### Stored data
'''
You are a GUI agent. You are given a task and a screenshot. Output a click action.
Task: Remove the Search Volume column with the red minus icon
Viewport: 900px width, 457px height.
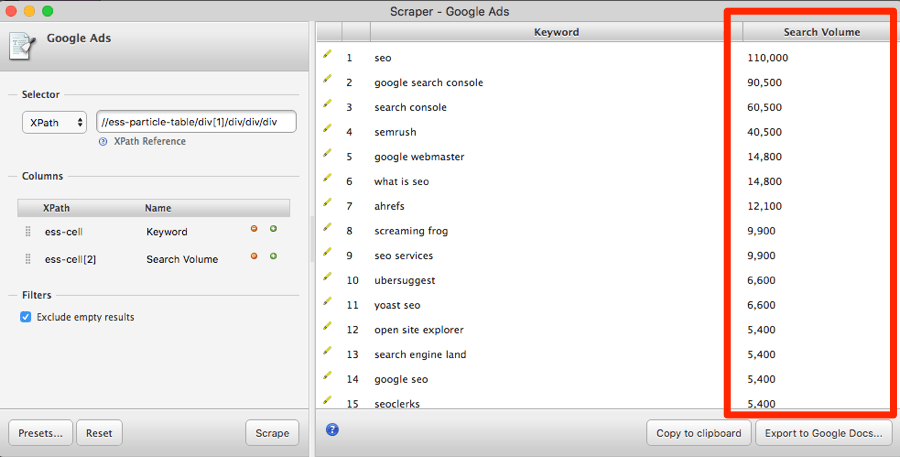coord(254,256)
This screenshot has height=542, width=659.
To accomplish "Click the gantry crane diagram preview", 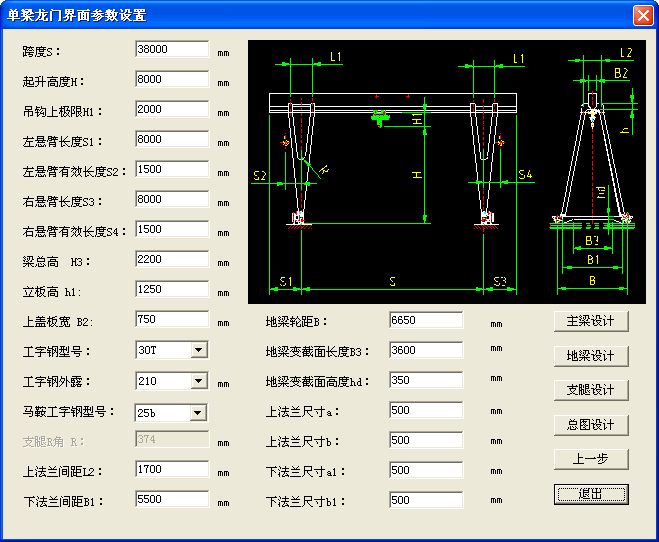I will click(x=447, y=172).
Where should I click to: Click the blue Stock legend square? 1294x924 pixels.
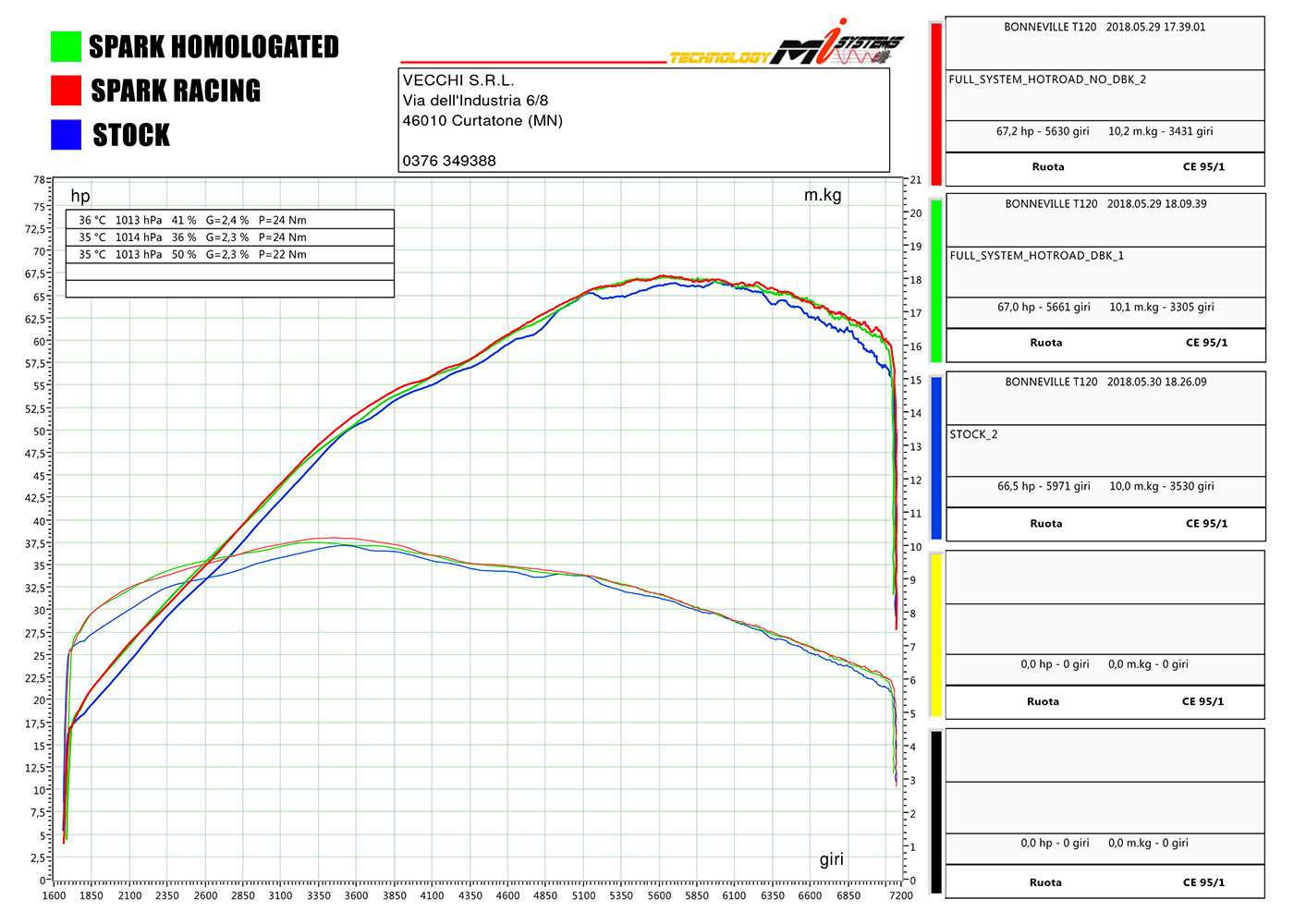click(66, 135)
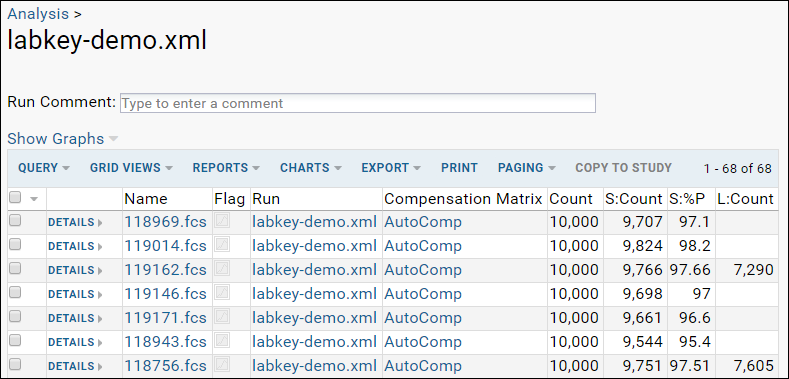
Task: Expand the Show Graphs dropdown
Action: pos(63,138)
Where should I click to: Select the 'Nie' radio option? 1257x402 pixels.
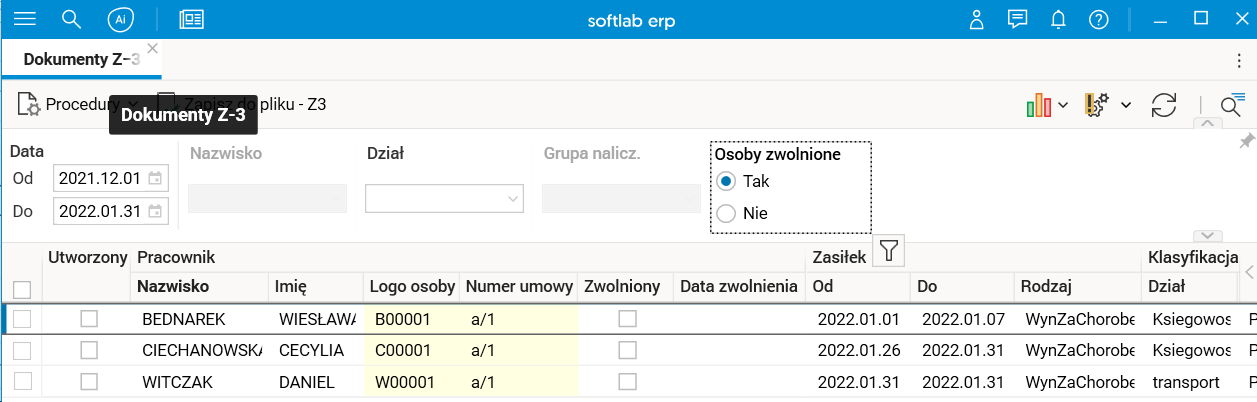[x=727, y=213]

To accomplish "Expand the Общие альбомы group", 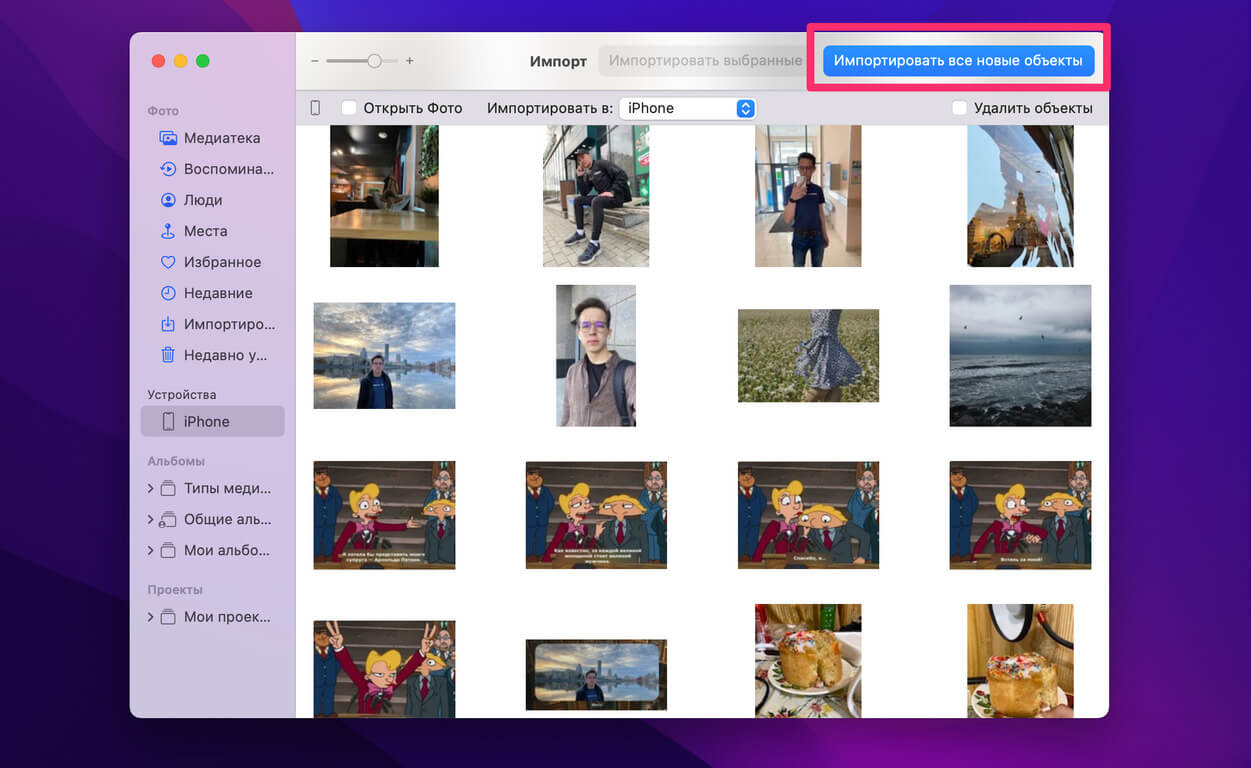I will (x=151, y=520).
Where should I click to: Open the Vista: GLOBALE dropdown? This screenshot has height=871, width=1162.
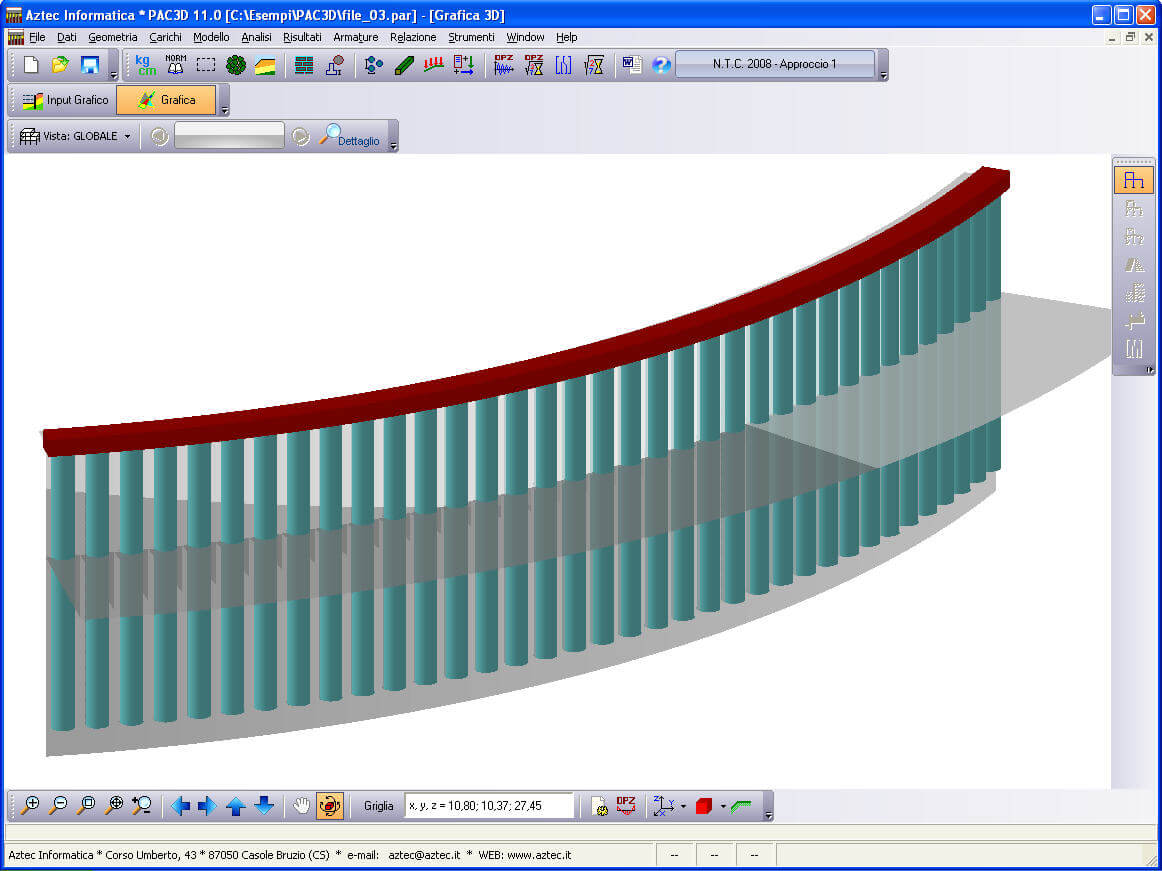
'''
### WHAT IS BEING ASKED
Check each line of the records above for "This", and copy those that have it.

### SOLUTION TO THE PROBLEM
This screenshot has height=542, width=659.
Where should I click to: Open the Vista: GLOBALE dropdown? This screenshot has height=871, width=1162.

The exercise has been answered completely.